I had a think about it when I saw the revival of land-girl fashion among some of the crafters and gardeners I know. I remember it from the first time (because not all of us could afford the new looks of the post-war period, and war-time clothes lasted a long time), so I found it quite off-putting, and occasionally frankly disturbing. But nostalgia doesn’t work in quite the way we usually think. I read about the first experiences of nostalgia among soldiers who were taken out of their home environments and served somewhere very different. They became actively ill and unfit for duty, and the only cure was to send them home. What doctors realised then was that the soldiers didn’t want to go home because they had a sentimental idealised memory of what it was like, which reality couldn’t deliver. Their minds generated that idealised vision of home precisely because of their profound and genuine need to be there.

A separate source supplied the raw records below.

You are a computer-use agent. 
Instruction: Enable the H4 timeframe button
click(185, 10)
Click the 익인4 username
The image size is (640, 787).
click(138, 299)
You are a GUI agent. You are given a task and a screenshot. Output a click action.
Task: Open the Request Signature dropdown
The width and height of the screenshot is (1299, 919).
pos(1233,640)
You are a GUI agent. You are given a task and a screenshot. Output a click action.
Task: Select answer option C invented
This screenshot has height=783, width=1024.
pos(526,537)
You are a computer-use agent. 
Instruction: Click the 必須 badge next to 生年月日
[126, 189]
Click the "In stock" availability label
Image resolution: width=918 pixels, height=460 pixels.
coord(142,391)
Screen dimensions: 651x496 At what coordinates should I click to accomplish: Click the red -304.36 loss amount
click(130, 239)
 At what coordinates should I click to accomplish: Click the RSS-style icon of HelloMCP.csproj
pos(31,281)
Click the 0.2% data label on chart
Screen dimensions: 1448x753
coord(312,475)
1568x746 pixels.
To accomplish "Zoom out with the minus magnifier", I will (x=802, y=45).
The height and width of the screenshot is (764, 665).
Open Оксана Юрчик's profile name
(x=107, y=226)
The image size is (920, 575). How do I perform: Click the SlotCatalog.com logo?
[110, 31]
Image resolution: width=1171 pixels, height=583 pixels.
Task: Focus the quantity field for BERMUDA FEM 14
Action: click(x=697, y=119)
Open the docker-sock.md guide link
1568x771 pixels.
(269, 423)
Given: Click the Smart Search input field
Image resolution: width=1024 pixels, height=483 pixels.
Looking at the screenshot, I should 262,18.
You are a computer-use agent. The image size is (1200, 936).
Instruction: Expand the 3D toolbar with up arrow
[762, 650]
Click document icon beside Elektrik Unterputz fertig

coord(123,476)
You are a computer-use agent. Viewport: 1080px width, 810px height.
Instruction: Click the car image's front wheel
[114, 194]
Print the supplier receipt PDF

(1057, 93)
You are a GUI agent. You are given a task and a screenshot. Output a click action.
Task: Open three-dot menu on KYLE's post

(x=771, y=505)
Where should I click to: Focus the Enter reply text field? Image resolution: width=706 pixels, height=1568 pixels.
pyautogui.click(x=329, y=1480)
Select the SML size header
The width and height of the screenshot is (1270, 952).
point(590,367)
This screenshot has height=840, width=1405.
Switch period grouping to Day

So what we are doing, harking back to a period most of us don’t even remember, is visualising some genuine need that we locate in that idealised environment. What could it possibly be? War-time was terrifying, miserable, poverty-stricken, full of restrictions we of later generations are barely aware of. When I was young they would still test the air-raid sirens in case we needed them, and my mother would be almost hysterical with anxiety. But it is clear that Britain – at least England, as I don’t think we feel this quite so much in Scotland – has located some deep-felt need in that experience and will gang until it gets it.

The pandemic may have shown us what it is. We don’t, as the schemers behind the Brexit campaign seem to think, want to savour the glorious vistory, we don’t want to come together with an outsider enemy to fight against. What we want is comrades to fight with, a sense of a community to fight for. And now we have it. Neighbourhoods are coming together to raise money to cover the short-comings of government, to help out people who are self-isolating, to cheer up the children who are missing their friends. The community over the bridge organised a treasure hunt with clues posted in windows and on railings that families could follow last weekend. Our village organised a phone network so that isolated people could have regular conversations with neighbours. The clapping for carers is a moment when we all come to our front doors and check in with each other. Compliance with the social distancing measures is embraced even by people who clearly hate it (not saying we are all good at calculating two metres, or defining essential travel and shopping, though!).

Goodness knows there is bad stuff happening, and probably worse to come. But something is building from the ground up, and if we are wise, and hopeful, we can maybe help it on its way.